Unwiderstehlich untot
Empfangsraum. Zwei oder drei Sekunden starrte ich nur. Im Gegensatz zu meinem alten Quartier, das sich in jedem Hotel am Strip hätte befinden können, war dies einem Motiv gewidmet. Erneut musste der Wilde Westen herhalten, oder das, was sich der Innenarchitekt darunter vorgestellt hatte. Der doppelreihige Kronleuchter bestand aus Geweihen, Ölgemälde von Cowboys hingen an roten Tapeten, eine Kuhhaut lag schwarz und weiß auf dem Boden, und auf dem nahen Holztisch stand eine Bronzestatue, die einen Reiter auf einem sich aufbäumenden Pferd zeigte.
Casanova bemerkte meinen Gesichtsausdruck. »Die Konsulin hat die blaue Suite gewählt«, sagte er steif. »Na so was.«
Ein vertrockneter alte Vampir humpelte auf uns zu und wirkte unglücklich. »Was hat das alles zu bedeuten?«, fragte er mit zittriger Stimme.
Die meisten Menschen hätten einen Blick auf die fleckigen Hände und wilden weißen Haarbüschel geworfen und den Greis auf etwa hundert geschätzt. Und damit hätten sie um vierhundert Jahre daneben gelegen. Er trug einen Kneifer auf der langen Nase, was aber nichts daran änderte, dass er fast so blind wie eine Fledermaus war, und außerdem auch noch taub. Aber Horatiu war damals Mirceas Lehrer gewesen und die einzige mir bekannte Person, die den Boss rüffelte.

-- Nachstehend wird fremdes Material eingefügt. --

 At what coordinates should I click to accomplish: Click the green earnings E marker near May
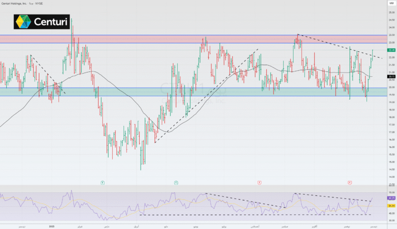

»Der Herr muss ausruhen!«, sagte Horatiu und beäugte die durch die Tür drängenden Wächter. »Hinaus, ihr alle!«
Als sie nicht auf ihn hörten, humpelte er zu einem von ihnen und versuchte, ihn durch die Tür nach draußen zu schieben, womit er ebenso viel Erfolg hatte wie eine Fliege, die versuchte, einen Felsen zu bewegen. Doch davon schien Horatiu nichts zu bemerken. Der Wächter setzte sich nicht zur Wehr, stand einfach nur da und nahm mit stummer Leidensmiene die trommelnden Fäuste des Alten hin.

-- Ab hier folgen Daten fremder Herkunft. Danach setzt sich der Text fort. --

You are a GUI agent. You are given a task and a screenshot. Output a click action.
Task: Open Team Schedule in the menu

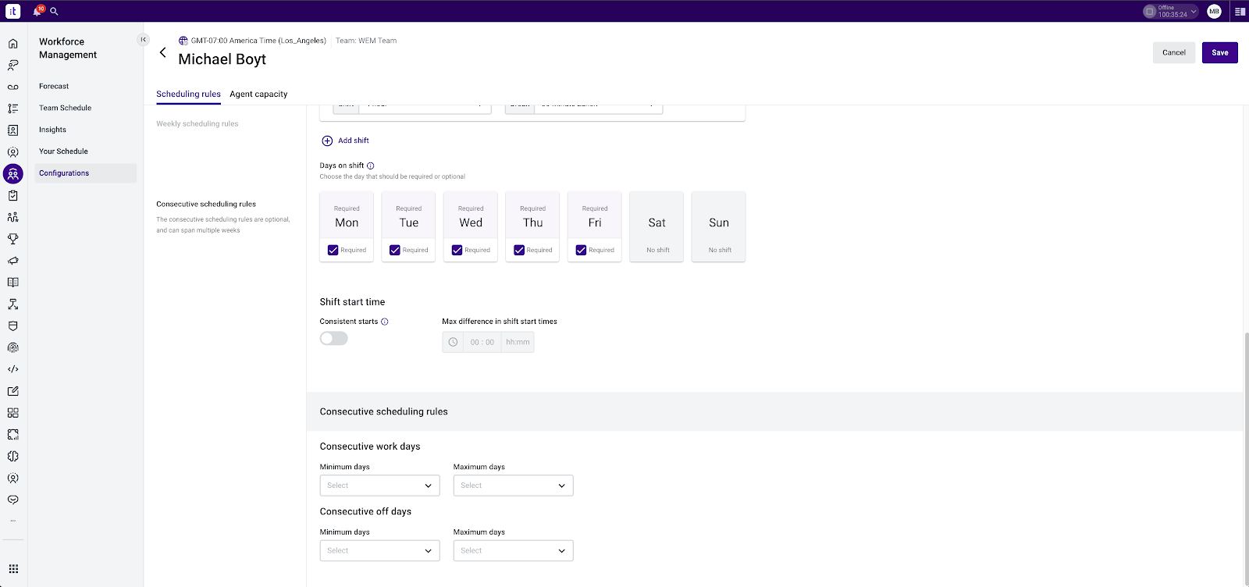click(66, 108)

»Es tut mir leid«, wandte sich Casanova leise an Mircea. »Ich habe dieser Suite Personal zugewiesen, aber Horatiu traf mit den Flüchtlingen von MAGIE ein, und…«
»Werfen Sie die Leute raus.«
Casanova nickte. »Er meinte, sie seien nicht vertrauenswürdig. Ich habe versuchte, ihn zu beruhigen, aber…«
»Schon gut«, murmelte Mircea.
»Raus, habe ich gesagt. Seid ihr taub?« Horatiu ließ die Fäuste sinken und trat stattdessen. »Wie werden sie bloß so groß?«, hörte ich ihn brummen.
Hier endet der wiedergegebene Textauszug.